OK, I feel much better now! Thanks Bear!!
Just kidding I hope you know.
All the best!
Yeah, a heat gun is either a big help or a big mess. Looks like it did the trick here, though
The heat gun I use for model railroading projects is one intended for the rubber stamp hobbyist crowd. I am reasonably pleased with the way it directs heat to the work. As with any skill it takes practice.
dknelsonAs with any skill it takes practice.
At last, we have indisputable proof:
Baked beans contribute to improved scale modeling.
Tom
I scratchbuilt a Canadian National 250 ton car many years ago:
Bob Boudreau
CANADA
Visit my model railroad photography website: http://sites.google.com/site/railphotog/
Bob,
That's impressive! I thought it was the real thing until I saw the coupler pin.
Is that hand laid track?
Sorry Bear, not trying to steal the thread. One of my kids (who has never admitted it) managed to spill most of a bottle of styrene cement on my workbench several years ago. Instead of saying something or mopping it up, they put my Atlas turntable (which I had spent hours adding a pit to) overtop of the spill to hide it. When I picked the turntable up a few hours later it acted like a half cooked pancake. I set it on a flat surface and, amazingly, it survived!
Heck!!! Now that is some seriously impressive scratchbuilding. Is it constructed primarily from brass? Thanks for sharing that photo Bob.
All made from styrene except for the brass mesh on the brake deck.
Railphotog Heck!!! Now that is some seriously impressive scratchbuilding. Is it constructed primarily from brass? Thanks for sharing that photo Bob. All made from styrene except for the brass mesh on the brake deck.
Sorry, but I'm not believing you. Looks to me like a prototype car picture that you photo shopped a Kadee coupler onto.
(Excellent work. How long did that project take?)
RailphotogAll made from styrene except for the brass mesh on the brake deck.
I had a number of unused blind nuts,
Interesting.....here in the US, we call them T-nuts.
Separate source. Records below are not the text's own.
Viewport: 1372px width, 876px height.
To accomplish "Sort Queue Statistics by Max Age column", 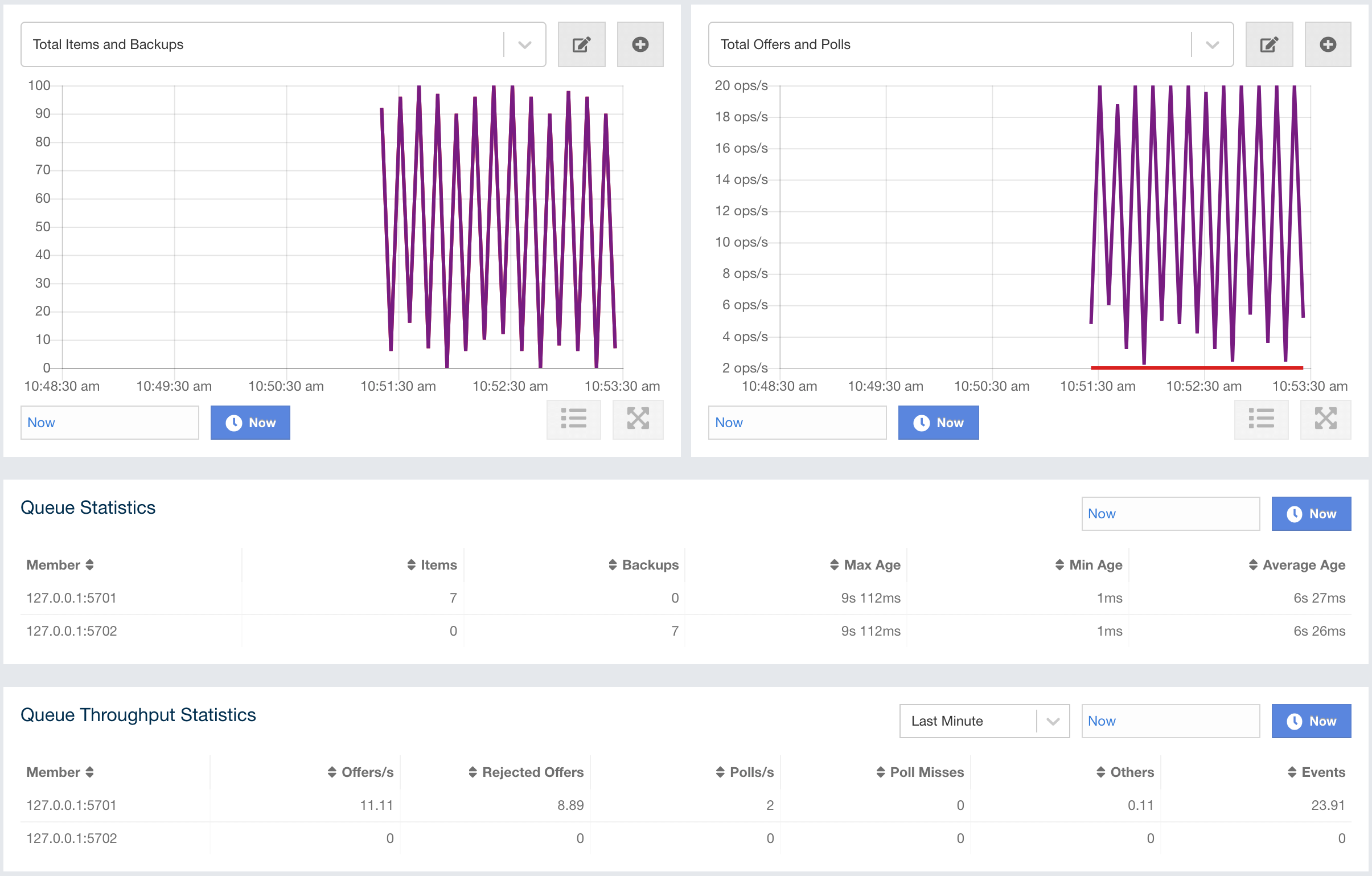I will tap(865, 565).
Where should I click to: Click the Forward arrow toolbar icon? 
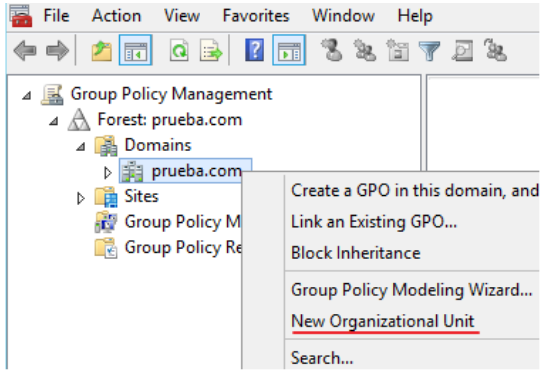(57, 51)
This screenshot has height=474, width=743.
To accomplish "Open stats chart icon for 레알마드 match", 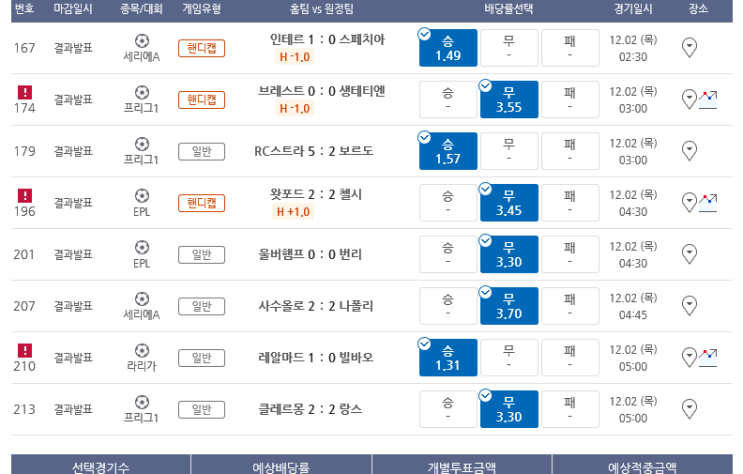I will [708, 358].
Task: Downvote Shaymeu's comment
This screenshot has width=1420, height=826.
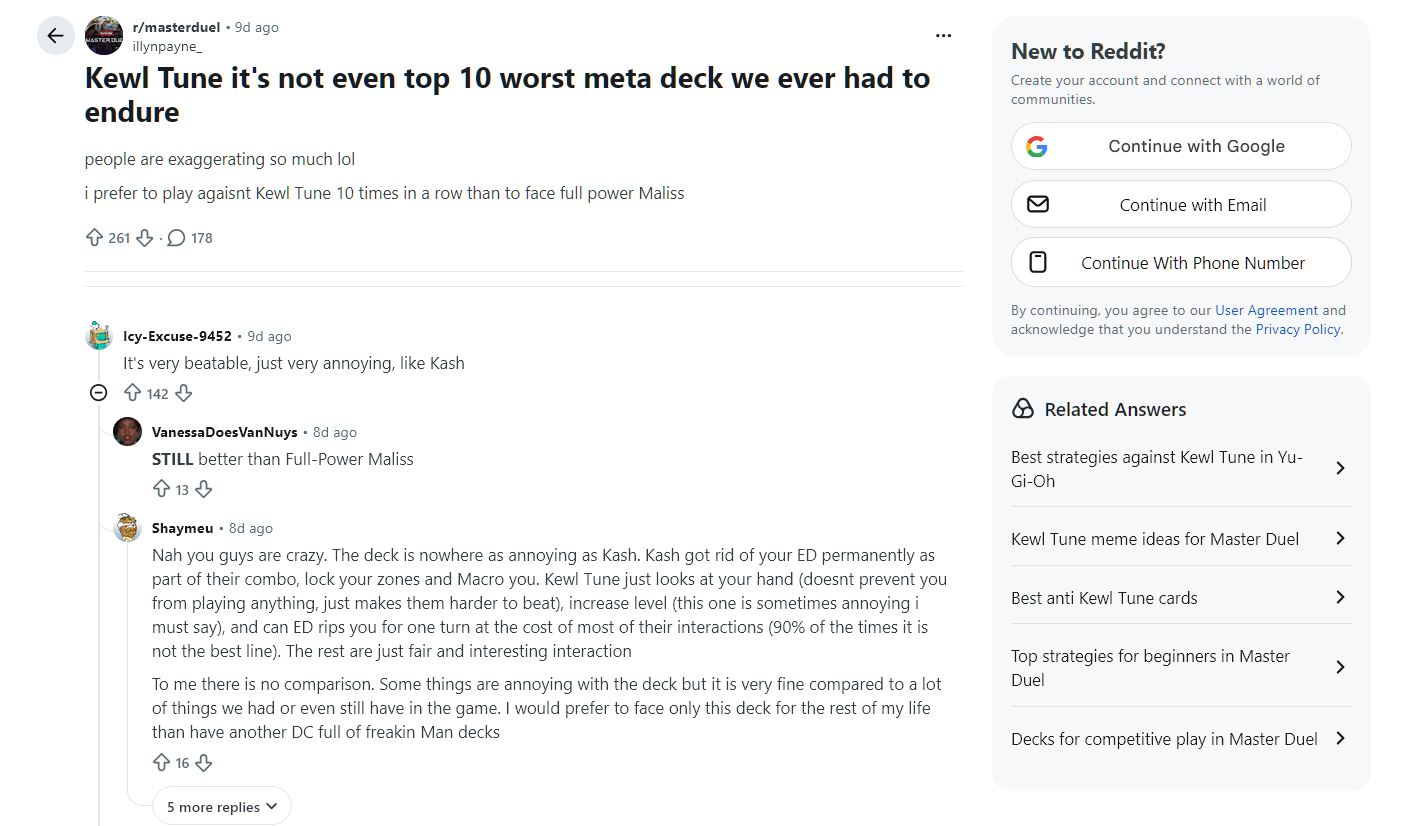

I used to use those to keep some Aluminum body panel parts on My Outlaw circle track race cars. It was easier and faster then rivets,when replacing damaged body panels.
http://www.jigneshsteel.com/steel-fasteners-manufacturers/nutsbolts-boltnut/nuts-and-steelnuts-type/steelnuts-type-t-nuts/
Also a interesting build You have going.
Take Care!
Frank
zstripe .....here in the US, we call them T-nuts.
.....here in the US, we call them T-nuts.
I used many of them when I was building and flying RC airplanes and they were always refered to as Blind Nuts.
LOL, Not to make a big thing out of nothing....but the correct term is T-nut...AKA blind nut, rivet nut and a couple others. Here in the Midwest, they are known as T-nut. In My 74 yrs. I don't recall them being called anything else...not around here anyway!